As the RBI report points out: “Sectoral data as of June 2015 indicates that among the broad sectors, industry continued to record the highest stressed advances ratio of about 19.5 percent, followed by services at 7 per cent. The retail sector recorded the lowest stressed advances ratio at 2 per cent. In terms of size, medium and large industries each had stressed advances ratio at 21 per cent, whereas, in the case of micro industries, the ratio stood at over 8 per cent.”

Lending to the retail sector (i.e. you and me) continues to be the best form of lending for banks. The stressed loans ratio in this case is only 2%. This means that for every Rs 100 lent by banks to the retail sector (home loans, car loans, personal loans and so on), only Rs 2 is stressed.

Why is this the case? For the simple reason that it is very easy for banks to go after retail borrowers who are no longer in a position to repay the loans they have taken on. Further, there is no political meddling when it comes to loans to retail borrowers, hence, the lending is anyway of good quality.

In comparison, lending to industry has a stressed loans ratio of 19.5%. This means for every Rs 100 that the banks have lent to industry, Rs 19.5 is stressed i.e. it has either been defaulted on or has been restructured. Interestingly, even within industry, the situation with the micro industries is not as bad as the medium and the large industries.

The large industries have a stressed loans ratio of 21% i.e. for every Rs 100 lent to large industries by banks, Rs 21 has either been defaulted on or has been restructured. In case of micro industries, the number is at 8%. This is because banks can unleash their lawyers on the small industries in case the loan is in trouble. They can’t do the same on large borrowers. And even if they do it does not have the same impact.

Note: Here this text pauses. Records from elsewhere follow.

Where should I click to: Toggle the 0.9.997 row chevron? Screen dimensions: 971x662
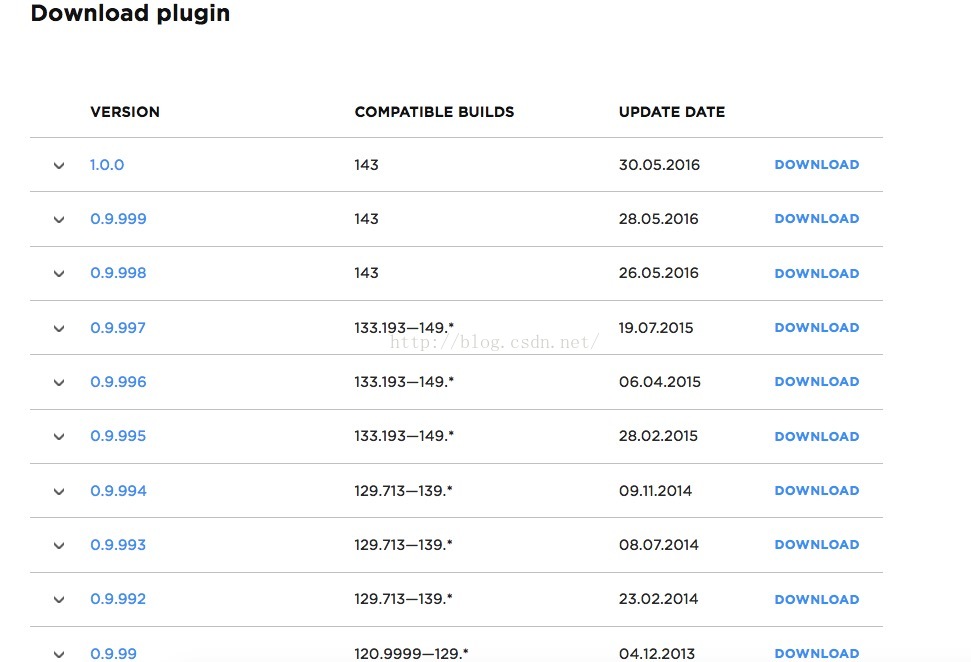pos(59,328)
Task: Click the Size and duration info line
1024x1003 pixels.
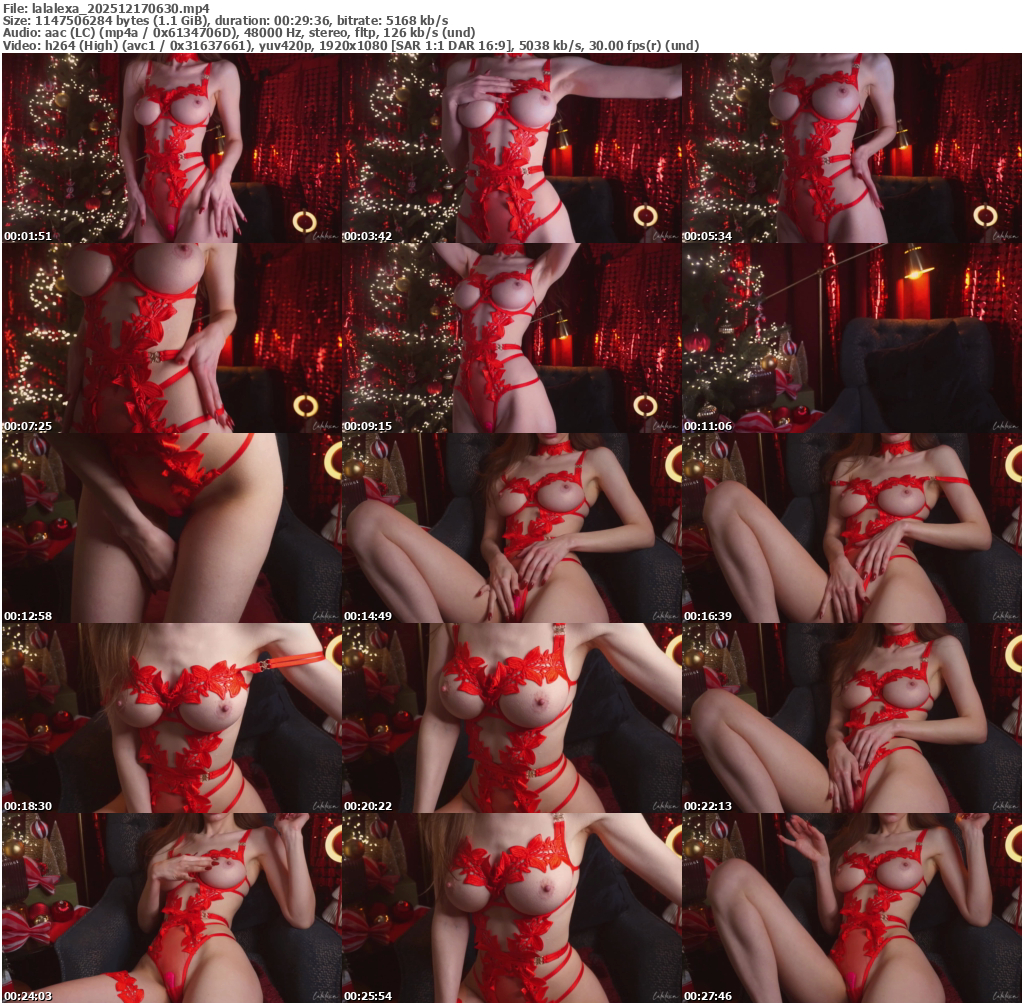Action: 226,20
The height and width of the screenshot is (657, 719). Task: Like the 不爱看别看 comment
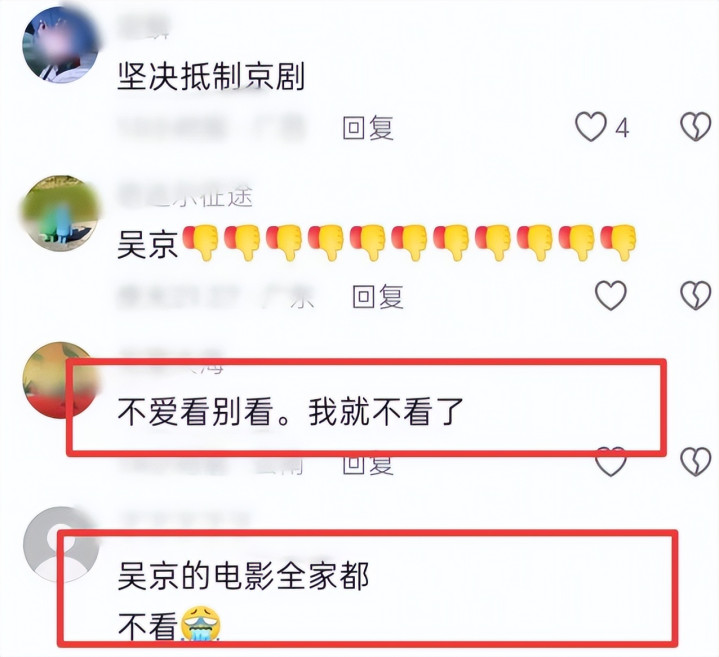pos(611,462)
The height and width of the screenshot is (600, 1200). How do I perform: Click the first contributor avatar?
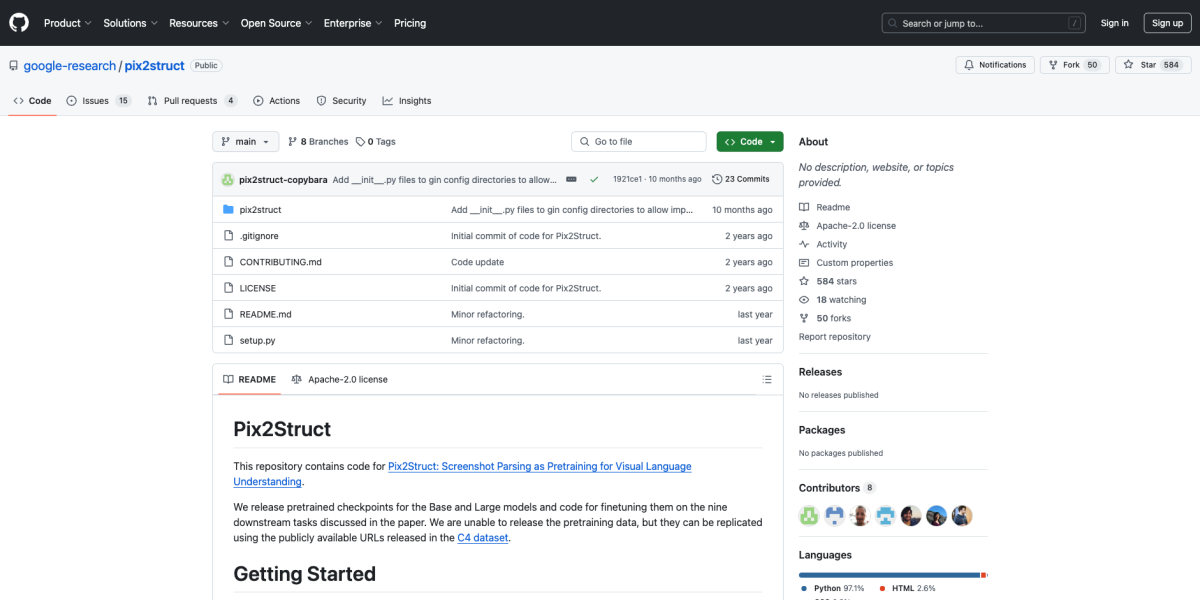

Five sectors have been responsible for a major part of the trouble. These are mining, iron & steel, textiles, infrastructure and aviation. These “together constituted 24.2 per cent of the total advances [i.e. loans] scheduled commercial banks as of June 2015, contributed to 53.0 per cent of the total stressed advances.” “Stressed advances in the aviation sector6 increased to 61.0 per cent in June 2015 from 58.9 per cent in March, while stressed advances of the infrastructure sector increased to 24.0 per cent from 22.9 per cent during the same period.”

To conclude, when it comes to the bad loans of banking, the big boys are the bad boys who are responsible for a majority of the mess.